What you will do – Search term "header": please show all lines in the listing that contain it.

Input material –
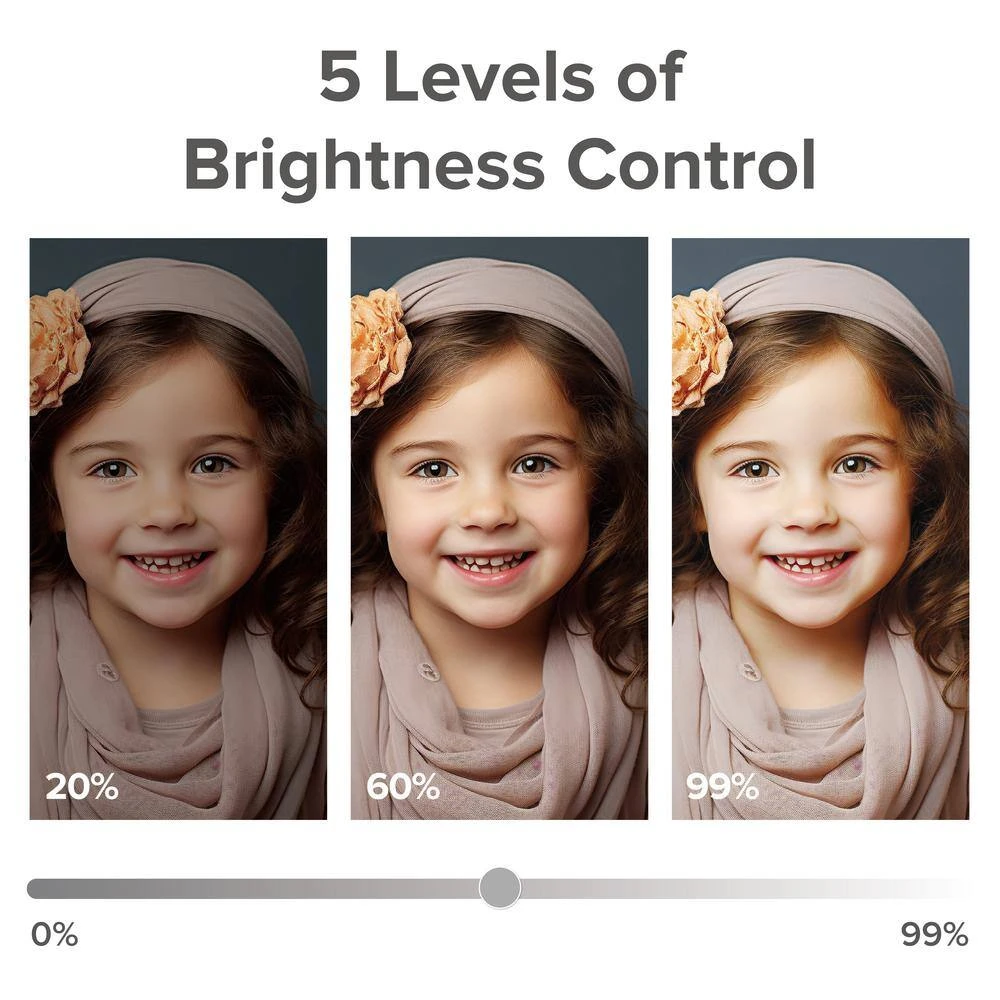Select the 60% brightness portrait's face

[x=487, y=500]
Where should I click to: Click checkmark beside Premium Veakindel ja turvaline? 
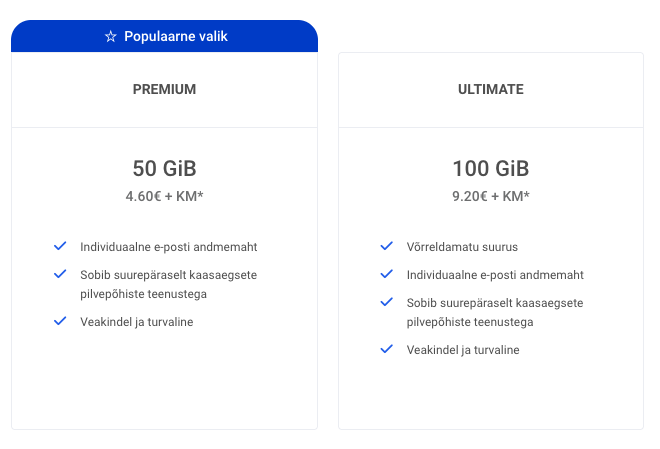[60, 321]
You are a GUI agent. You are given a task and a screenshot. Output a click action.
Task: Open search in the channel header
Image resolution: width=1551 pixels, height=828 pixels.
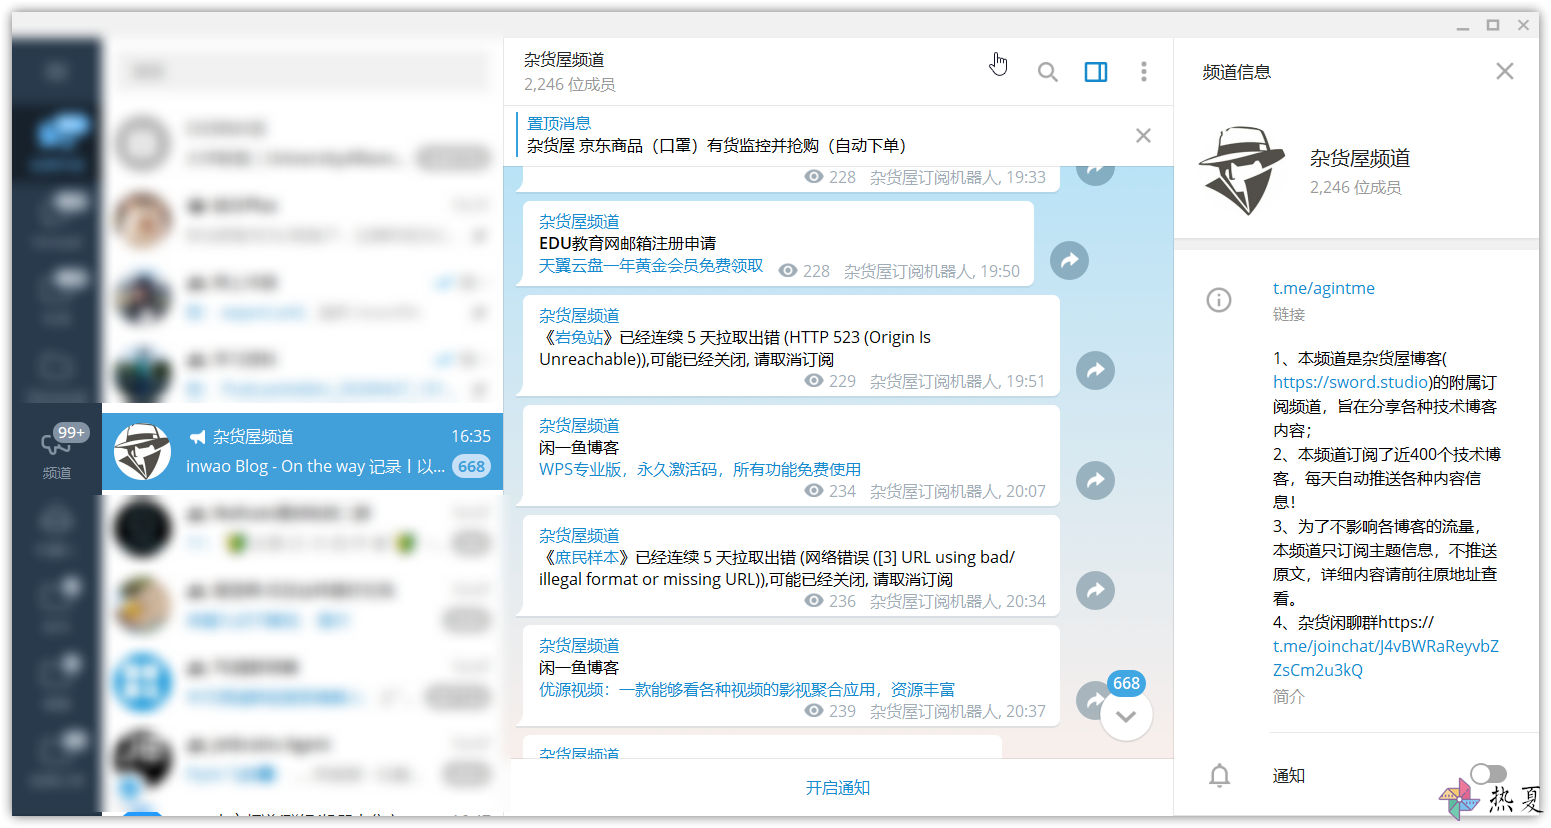click(1047, 72)
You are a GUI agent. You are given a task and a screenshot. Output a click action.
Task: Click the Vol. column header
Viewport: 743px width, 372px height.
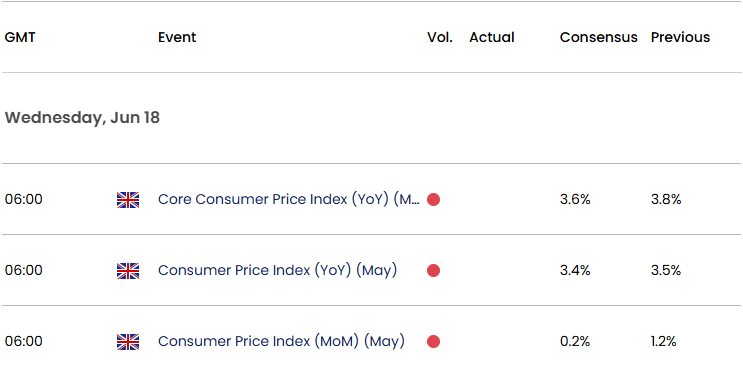(x=440, y=37)
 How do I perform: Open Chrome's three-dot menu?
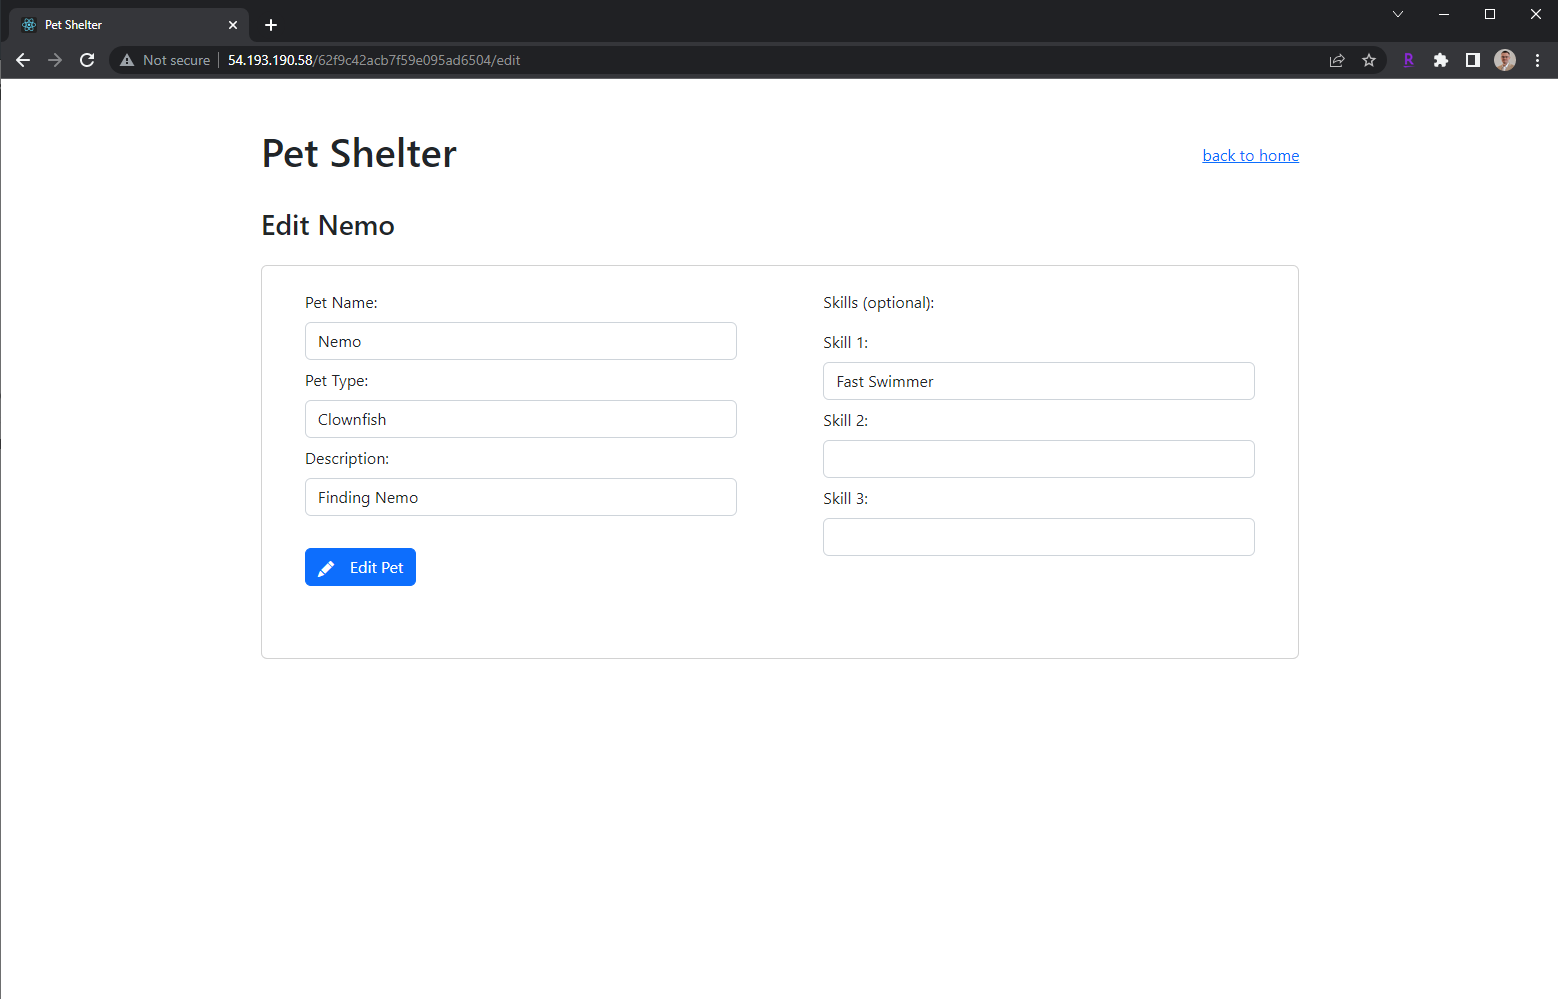[1537, 60]
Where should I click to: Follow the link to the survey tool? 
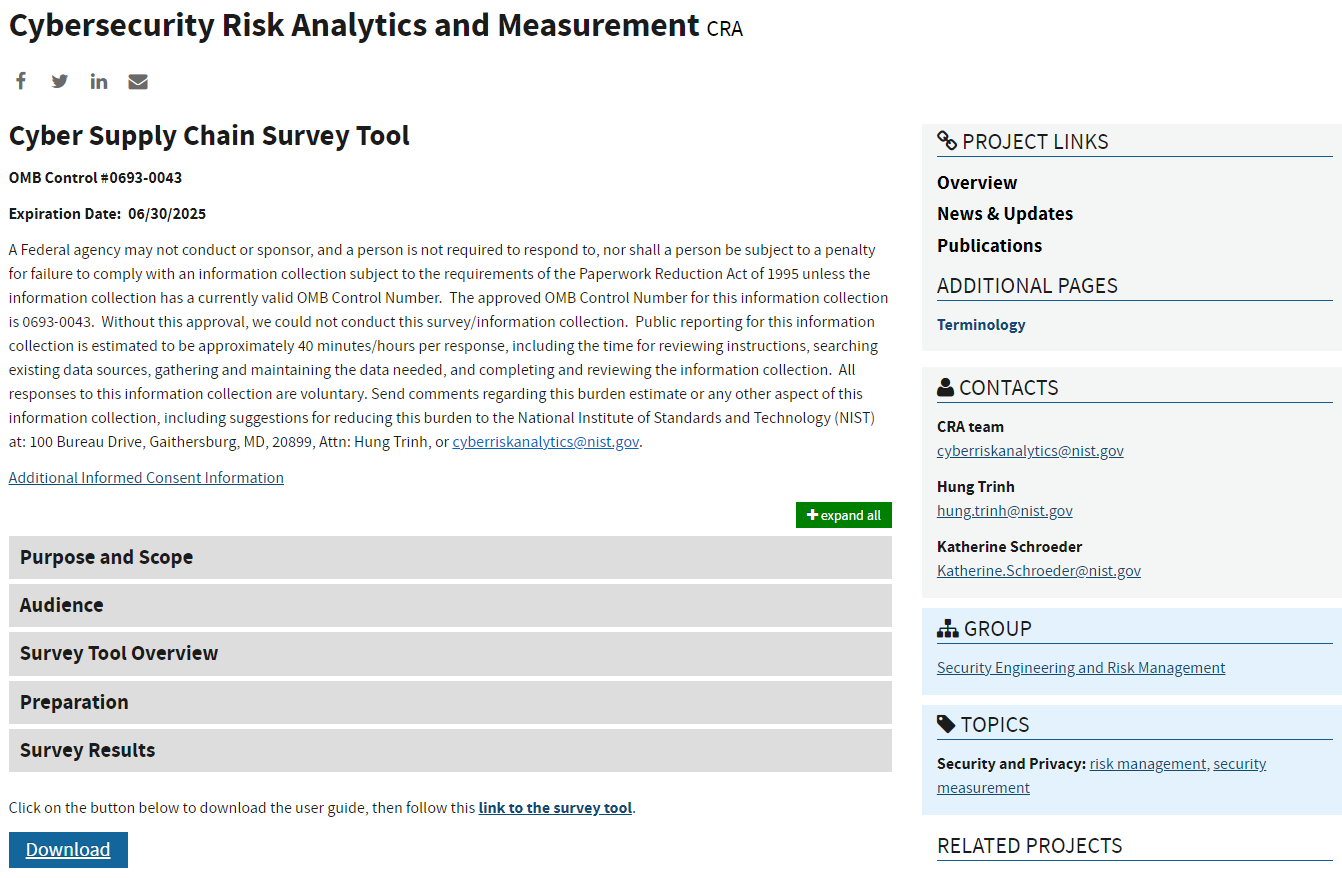[x=555, y=808]
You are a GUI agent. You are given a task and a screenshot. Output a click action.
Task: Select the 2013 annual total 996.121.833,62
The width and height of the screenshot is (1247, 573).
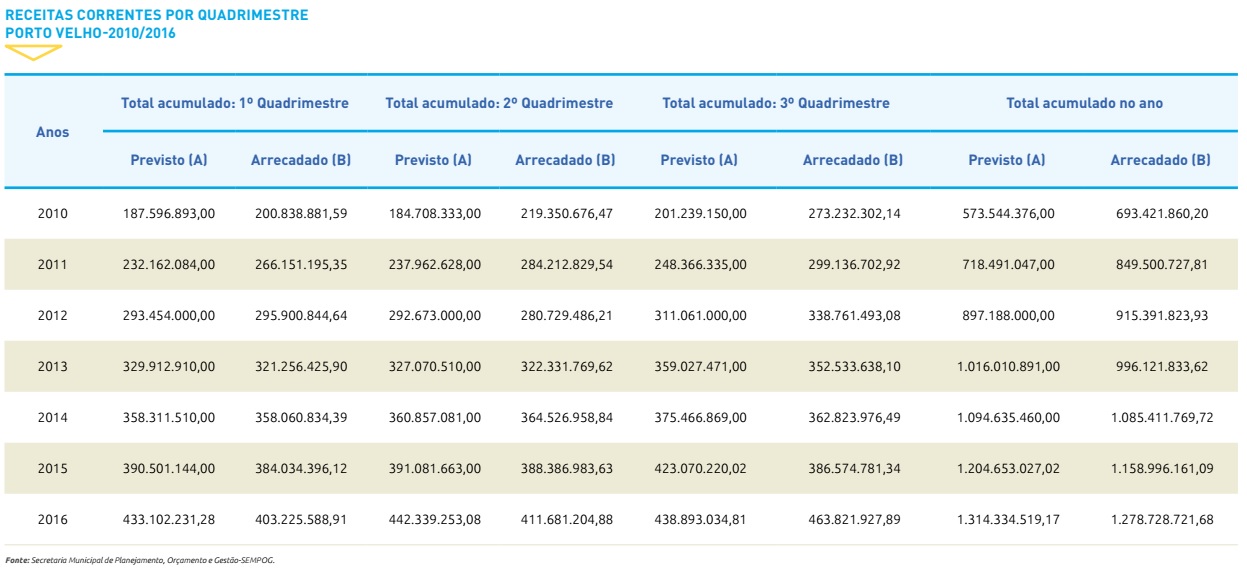(1160, 366)
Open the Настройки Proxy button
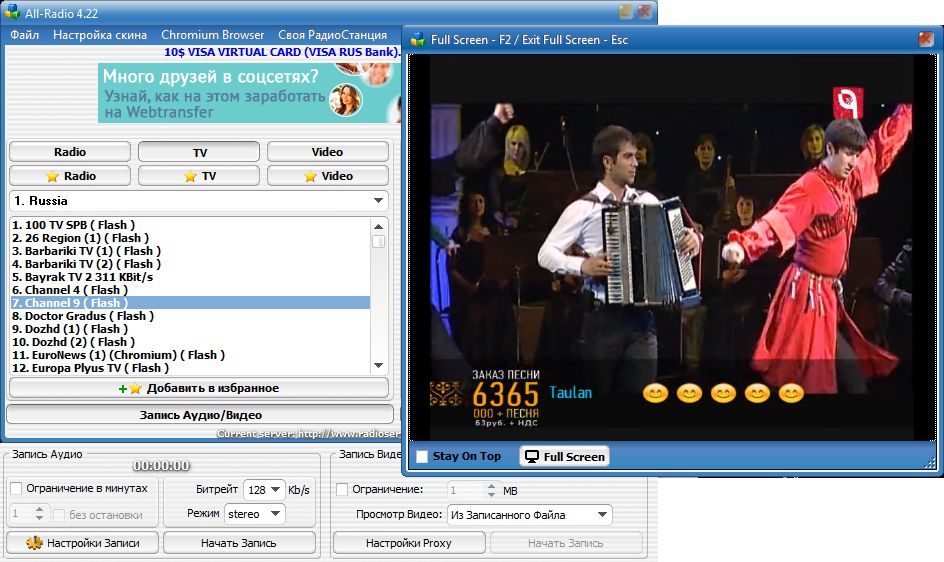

Result –
Task: Open search in the channel header
Task: Click the Vol. column header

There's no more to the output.